### [Selected text]

- UK consumer confidence in the first quarter of the year fell by nine percentage points, to -18%, marking its lowest level since the Deloitte Consumer Tracker began;
- End- Post-election and New Year bounce short-lived as COVID-19 pandemic unsettles consumers across all six measures of confidence;
- Confidence in job security saw the greatest decline, falling 15 percentage points from the previous quarter, to -20;
- Sentiment in the state of the economy fell to -71, with consumers signposting a further three percentage point fall over the next three months;
- 35% of consumers have lost money due to holiday or event cancellation;
- The Deloitte Consumer Tracker measures UK consumer confidence on a quarterly basis.
Having started the New Year with renewed optimism, consumer confidence reached a record low by the end of the first quarter of 2020 as the impact of COVID-19 unfolded, according to the latest Deloitte Consumer Tracker. Measuring quarterly changes in confidence across six measures including job security, household disposable income, debt, education and welfare and general health and wellbeing, the latest Consumer Tracker has recorded its lowest level of consumer confidence since it began in Q3 2011.
Deloitte’s analysis is based on responses of more than 3,000 UK consumers between 20th and 24th March 2020, as the UK’s lockdown measures came into force. The latest findings also revealed that consumer sentiment on the state of the economy fell 43 percentage points, quarter-on-quarter, with consumers anticipating a worsening of the economic situation over the next three months, before any notable improvement.
Consumer sentiment dropped across every measure of the survey, with general health and levels of disposable income most negative, at -28 and -27 respectively. The UK’s lowest earning households recording the lower levels of confidence.
Of all the categories measured, confidence in ‘job security’ saw the biggest quarterly decline, falling by 15 percentage points to -20, indicating that UK consumers are increasingly worried about the impact the pandemic will have on the economy and their jobs.

### [Given data]
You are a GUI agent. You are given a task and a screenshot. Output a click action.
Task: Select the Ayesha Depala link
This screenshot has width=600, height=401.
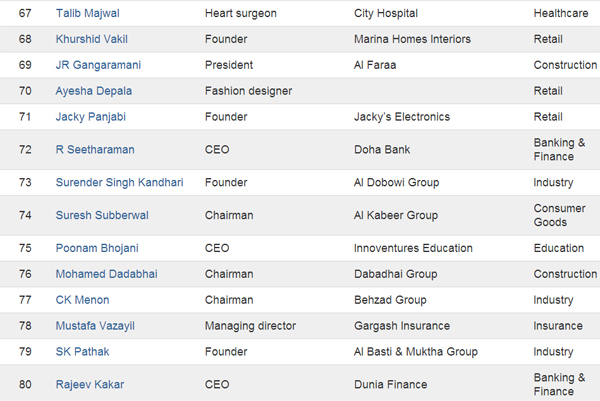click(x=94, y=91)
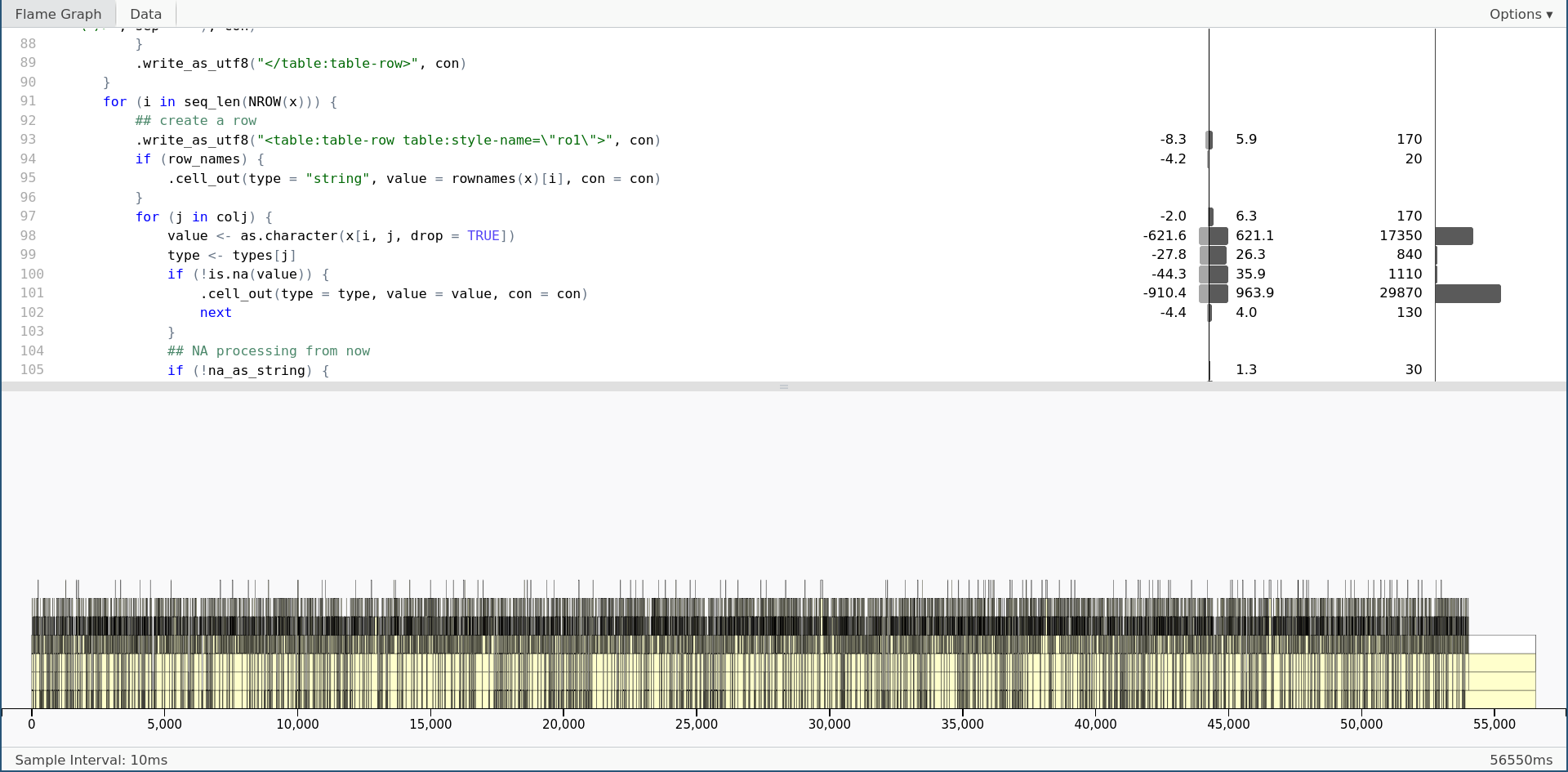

==

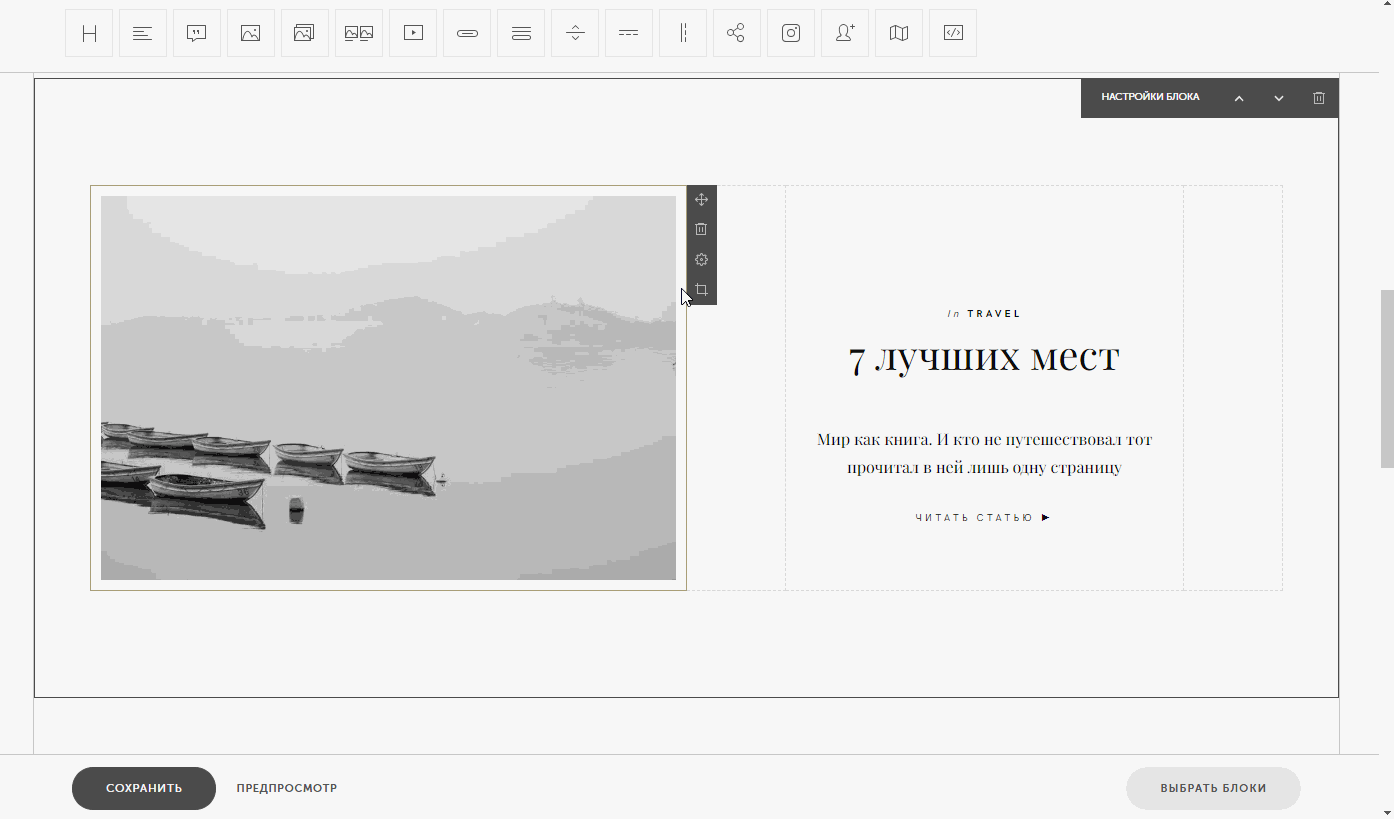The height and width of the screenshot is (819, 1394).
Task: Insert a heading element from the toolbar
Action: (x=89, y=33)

### [The task]
Copy the consumer confidence text from "Deloitte’s analysis is" to "levels of confidence.", changing "lockdown measures" to "lockdown rules".

### [Your solution]
Deloitte’s analysis is based on responses of more than 3,000 UK consumers between 20th and 24th March 2020, as the UK’s lockdown rules came into force. The latest findings also revealed that consumer sentiment on the state of the economy fell 43 percentage points, quarter-on-quarter, with consumers anticipating a worsening of the economic situation over the next three months, before any notable improvement.
Consumer sentiment dropped across every measure of the survey, with general health and levels of disposable income most negative, at -28 and -27 respectively. The UK’s lowest earning households recording the lower levels of confidence.